Os erros de validação mais comuns

Aceitar sequência repetida, porque a conta matemática passa. Validar só o formato, com onze dígitos e pontuação, sem refazer o cálculo. Rejeitar CPF sem máscara ou com espaço no fim, que o usuário cola do documento. Fazer a validação só no navegador e não no servidor, o que permite enviar qualquer coisa pela API. Guardar com máscara num campo e sem máscara em outro, o que quebra a busca de duplicados. E consultar a Receita a cada tecla digitada, o que é lento e desnecessário: a conta local resolve o formato, e a consulta fica para o momento certo do fluxo.

Perguntas frequentes sobre o gerador

CPF válido para testes é de alguma pessoa?

Não. O número passa no cálculo dos verificadores, mas não está em cadastro nenhum. É uma sequência que só existe para o teste.

Posso usar o número gerado para me cadastrar num site real?

Não. É irregular, e sistemas que consultam a Receita vão recusar. O gerador serve para ambiente de teste, aula e demonstração.

Por que meu validador aceita 111.111.111-11?

Porque a conta matemática passa. Validadores bem feitos rejeitam sequências repetidas por regra extra.

Preciso validar no servidor?

Sim. Validação só no navegador é contornada por qualquer chamada direta à API, e o dado errado entra no banco.

Posso escolher o estado do CPF gerado?

Sim. O nono dígito indica a região fiscal, e o gerador costuma oferecer a escolha para testar regras regionais.
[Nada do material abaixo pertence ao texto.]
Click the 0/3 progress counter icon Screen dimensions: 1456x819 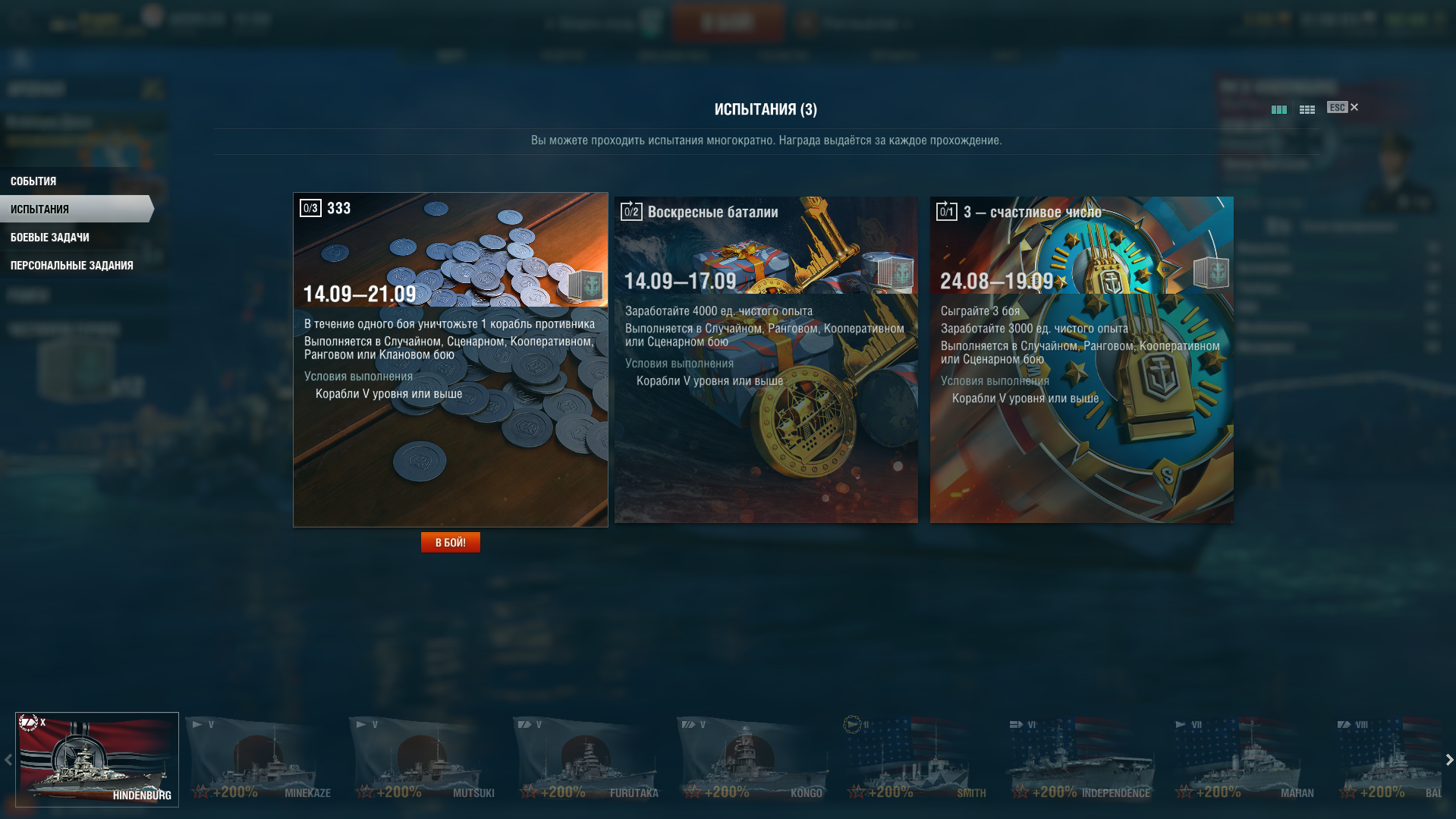click(310, 208)
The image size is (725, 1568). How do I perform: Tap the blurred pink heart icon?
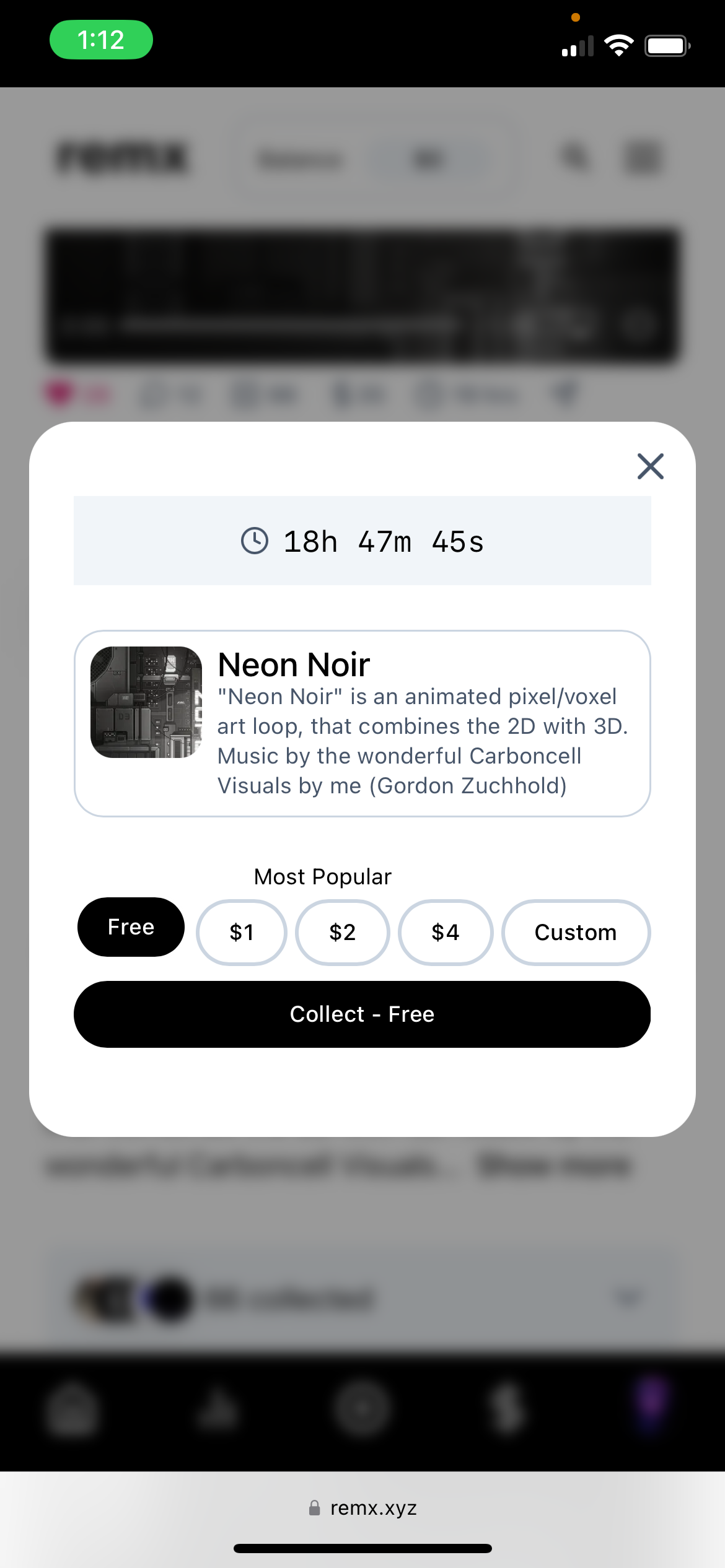tap(60, 393)
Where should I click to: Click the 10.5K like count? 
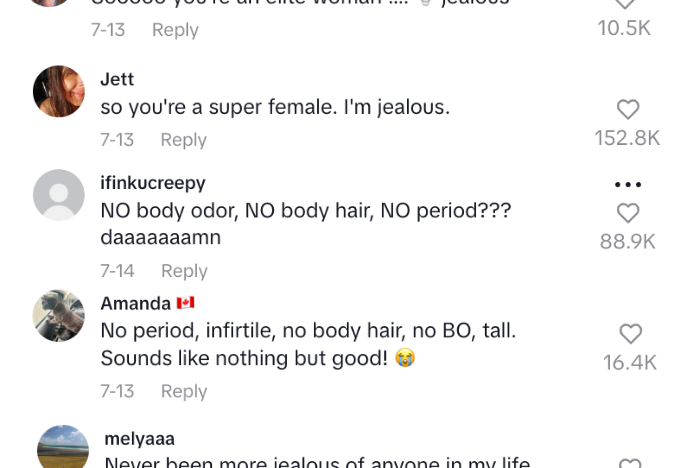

Como fica a LGPD em teste?

Base de homologação inteiramente fictícia, sem CPF real de cliente ou funcionário, e acesso à produção separado.

Resumo

CPF válido para testes é um número com dígitos verificadores corretos, calculados pelo módulo 11, sem vínculo com nenhuma pessoa, usado para testar cadastro, formulário e validação sem expor dado real. Ele é aceito por qualquer validador local e falha em qualquer consulta à Receita, o que é exatamente o esperado. A massa de teste fixa, com válidos, inválidos e sequências repetidas, torna o teste repetível; a validação no servidor evita a burla; e a LGPD pede que o dado real fique fora do ambiente de teste.